[Saved entries]
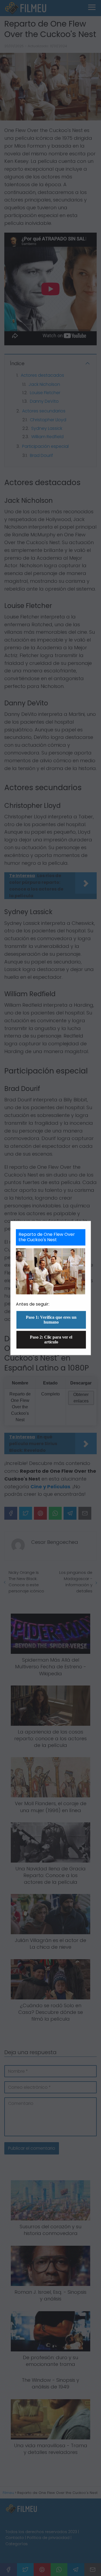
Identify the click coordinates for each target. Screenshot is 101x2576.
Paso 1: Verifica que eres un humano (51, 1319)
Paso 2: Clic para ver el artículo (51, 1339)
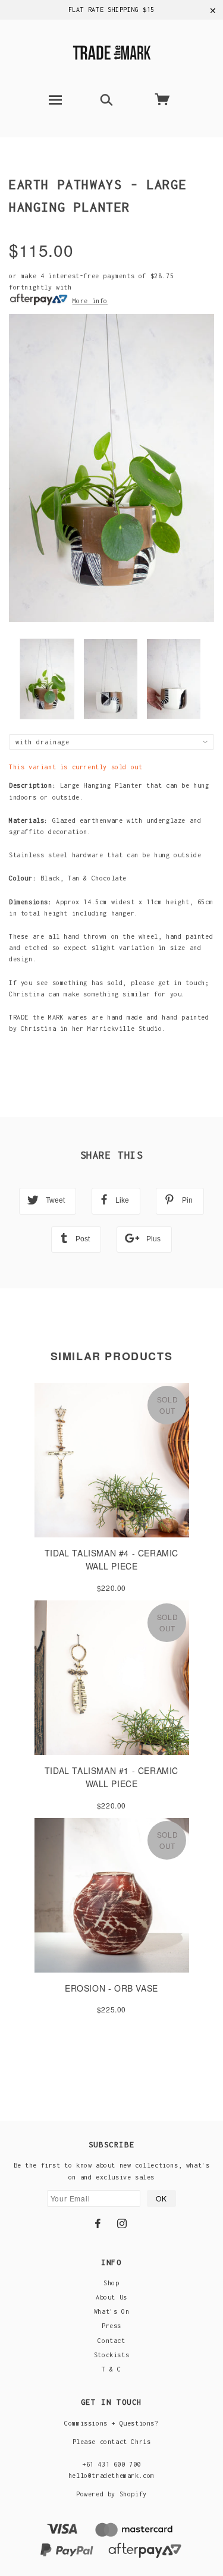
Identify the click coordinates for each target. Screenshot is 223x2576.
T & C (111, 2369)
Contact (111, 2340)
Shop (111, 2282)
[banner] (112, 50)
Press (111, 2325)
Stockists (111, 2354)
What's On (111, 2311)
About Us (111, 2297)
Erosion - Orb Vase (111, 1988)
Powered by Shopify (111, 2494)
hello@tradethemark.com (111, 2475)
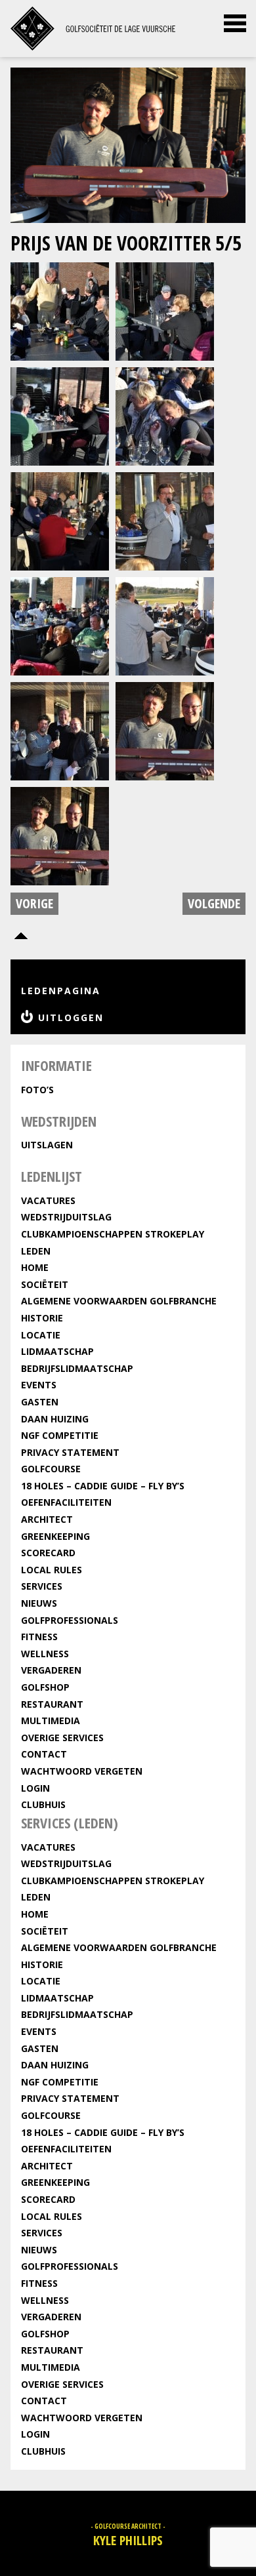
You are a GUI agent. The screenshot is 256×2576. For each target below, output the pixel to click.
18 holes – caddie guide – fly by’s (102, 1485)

About this task: Give back the data exactly. Skip any images.

Solution for this task:
Identify the click coordinates for each target. Screenshot is 101x2576.
Paso 1: Verifica que eres un humano (51, 1319)
Paso 2: Clic para ver el artículo (51, 1339)
Identify the click coordinates for each target. Screenshot is 223x2576.
T & C (111, 2369)
Contact (111, 2340)
Shop (111, 2282)
[banner] (112, 50)
Press (111, 2325)
Stockists (111, 2354)
What's On (111, 2311)
About Us (111, 2297)
Erosion - Orb Vase (111, 1988)
Powered by Shopify (111, 2494)
hello@tradethemark.com (111, 2475)
You are a GUI agent. The screenshot is 256×2576. For each target below, output the pixel to click.
18 holes – caddie guide – fly by’s (102, 1485)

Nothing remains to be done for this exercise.